# WHAT YOU ARE ASKED TO DO:
Copy each line, word for word, from the one with "Task: Click the Binance diamond logo avatar" through the final line of the listing, but skip the pictures.

# SUPPLIED DATA:
------------------------------------

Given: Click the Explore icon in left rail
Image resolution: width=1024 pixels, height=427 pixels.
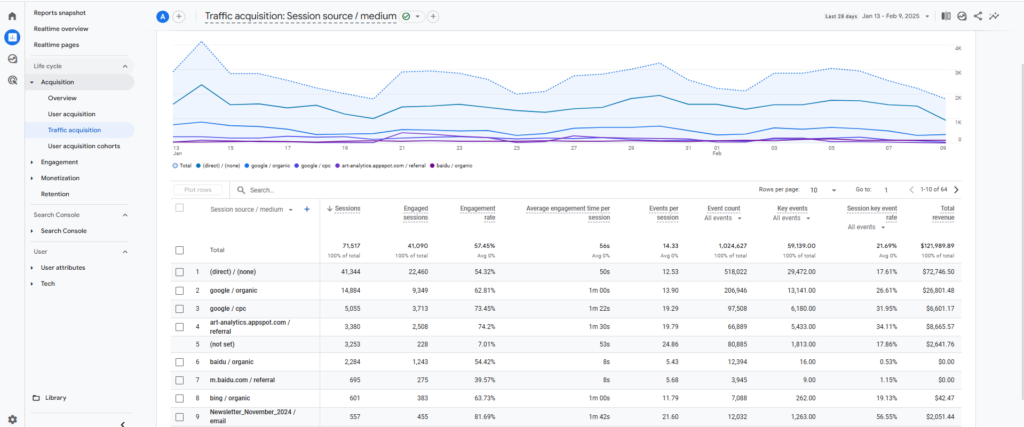Looking at the screenshot, I should tap(12, 58).
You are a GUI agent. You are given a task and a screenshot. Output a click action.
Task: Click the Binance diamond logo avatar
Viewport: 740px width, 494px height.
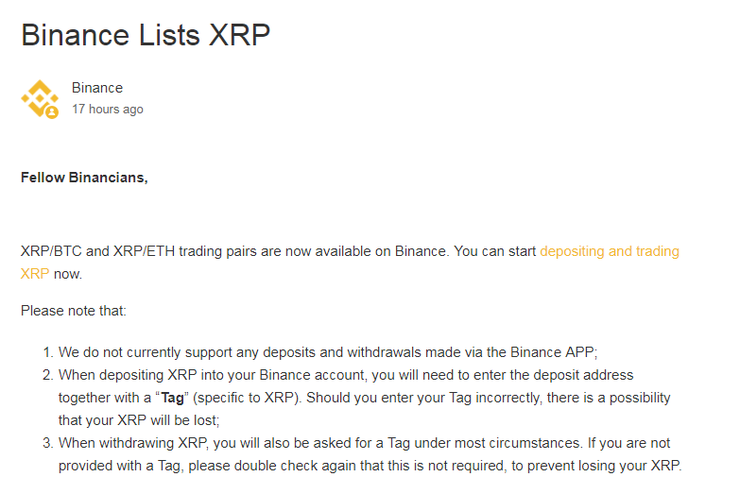point(40,99)
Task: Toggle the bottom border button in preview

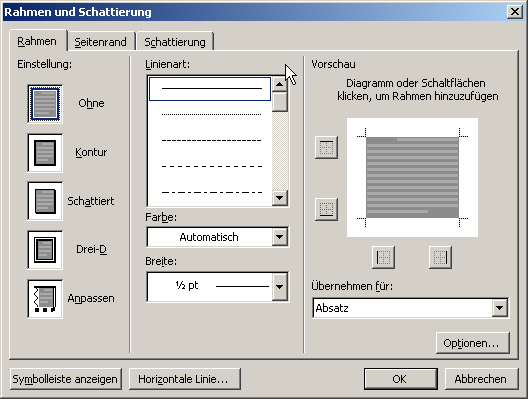Action: coord(326,209)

------------------------------------

# ANSWER TO THIS TASK:
Task: Click the Binance diamond logo avatar
Viewport: 740px width, 494px height.
point(40,99)
Task: Toggle the bottom border button in preview

Action: coord(326,209)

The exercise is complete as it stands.